Data excerpts:
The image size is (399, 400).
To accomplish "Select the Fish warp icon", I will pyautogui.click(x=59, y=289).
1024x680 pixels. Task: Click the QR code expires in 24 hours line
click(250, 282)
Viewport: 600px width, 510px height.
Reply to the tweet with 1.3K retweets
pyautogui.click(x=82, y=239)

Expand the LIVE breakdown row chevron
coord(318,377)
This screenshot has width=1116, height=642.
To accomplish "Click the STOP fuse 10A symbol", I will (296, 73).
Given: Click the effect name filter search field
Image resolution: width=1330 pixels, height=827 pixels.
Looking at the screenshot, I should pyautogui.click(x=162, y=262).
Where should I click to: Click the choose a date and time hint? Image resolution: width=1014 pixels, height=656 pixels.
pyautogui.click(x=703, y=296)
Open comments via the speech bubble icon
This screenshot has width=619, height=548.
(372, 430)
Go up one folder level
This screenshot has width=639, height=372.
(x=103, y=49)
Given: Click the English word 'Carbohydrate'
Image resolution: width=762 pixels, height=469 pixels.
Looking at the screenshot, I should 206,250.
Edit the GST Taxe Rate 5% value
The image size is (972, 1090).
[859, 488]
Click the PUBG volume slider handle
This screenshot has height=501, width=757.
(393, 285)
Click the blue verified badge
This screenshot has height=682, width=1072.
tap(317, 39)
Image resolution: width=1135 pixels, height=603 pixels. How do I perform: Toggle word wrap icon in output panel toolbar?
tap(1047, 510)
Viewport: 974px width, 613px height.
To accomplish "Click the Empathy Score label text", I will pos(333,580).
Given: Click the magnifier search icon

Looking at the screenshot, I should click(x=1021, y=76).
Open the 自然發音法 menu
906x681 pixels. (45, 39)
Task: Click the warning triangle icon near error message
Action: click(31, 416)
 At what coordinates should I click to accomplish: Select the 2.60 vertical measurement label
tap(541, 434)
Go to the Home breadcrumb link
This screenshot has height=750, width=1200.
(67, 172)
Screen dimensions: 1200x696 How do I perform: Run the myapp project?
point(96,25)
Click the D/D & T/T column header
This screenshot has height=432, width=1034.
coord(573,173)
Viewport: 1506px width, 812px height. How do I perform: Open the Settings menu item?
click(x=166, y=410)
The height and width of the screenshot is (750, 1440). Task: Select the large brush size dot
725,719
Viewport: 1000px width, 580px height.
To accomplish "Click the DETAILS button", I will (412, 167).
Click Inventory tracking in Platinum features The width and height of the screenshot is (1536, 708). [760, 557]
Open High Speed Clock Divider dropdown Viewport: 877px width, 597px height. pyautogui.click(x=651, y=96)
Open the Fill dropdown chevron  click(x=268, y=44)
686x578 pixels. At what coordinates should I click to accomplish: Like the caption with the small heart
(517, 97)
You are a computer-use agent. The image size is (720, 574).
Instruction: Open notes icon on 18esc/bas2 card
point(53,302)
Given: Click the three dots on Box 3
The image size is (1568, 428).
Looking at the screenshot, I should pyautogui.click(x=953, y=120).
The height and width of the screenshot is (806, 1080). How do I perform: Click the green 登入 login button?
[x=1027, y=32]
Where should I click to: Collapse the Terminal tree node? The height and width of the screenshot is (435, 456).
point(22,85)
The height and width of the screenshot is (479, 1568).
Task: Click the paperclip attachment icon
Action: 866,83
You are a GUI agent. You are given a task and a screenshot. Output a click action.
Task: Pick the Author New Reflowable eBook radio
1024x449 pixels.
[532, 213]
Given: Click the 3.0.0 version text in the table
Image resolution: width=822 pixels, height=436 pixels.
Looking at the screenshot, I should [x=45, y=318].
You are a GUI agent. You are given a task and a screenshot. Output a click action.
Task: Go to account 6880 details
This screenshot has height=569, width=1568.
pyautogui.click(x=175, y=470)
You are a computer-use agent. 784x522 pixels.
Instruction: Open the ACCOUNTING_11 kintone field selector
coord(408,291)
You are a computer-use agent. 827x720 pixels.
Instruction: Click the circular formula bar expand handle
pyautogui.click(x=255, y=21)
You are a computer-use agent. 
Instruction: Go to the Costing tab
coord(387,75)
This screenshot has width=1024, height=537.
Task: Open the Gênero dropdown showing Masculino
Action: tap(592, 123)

Prompt: Your task is to restate, word for word, only those lines above that fall between the line holding "Image resolution: width=1330" and the line holding "Given: Click the English word 'Carbohydrate'", inclusive.

Task solution:
Image resolution: width=1330 pixels, height=827 pixels.
Looking at the screenshot, I should pyautogui.click(x=162, y=262).
Where should I click to: Click the choose a date and time hint? Image resolution: width=1014 pixels, height=656 pixels.
pyautogui.click(x=703, y=296)
Open comments via the speech bubble icon
This screenshot has width=619, height=548.
(372, 430)
Go up one folder level
This screenshot has width=639, height=372.
(x=103, y=49)
Given: Click the English word 'Carbohydrate'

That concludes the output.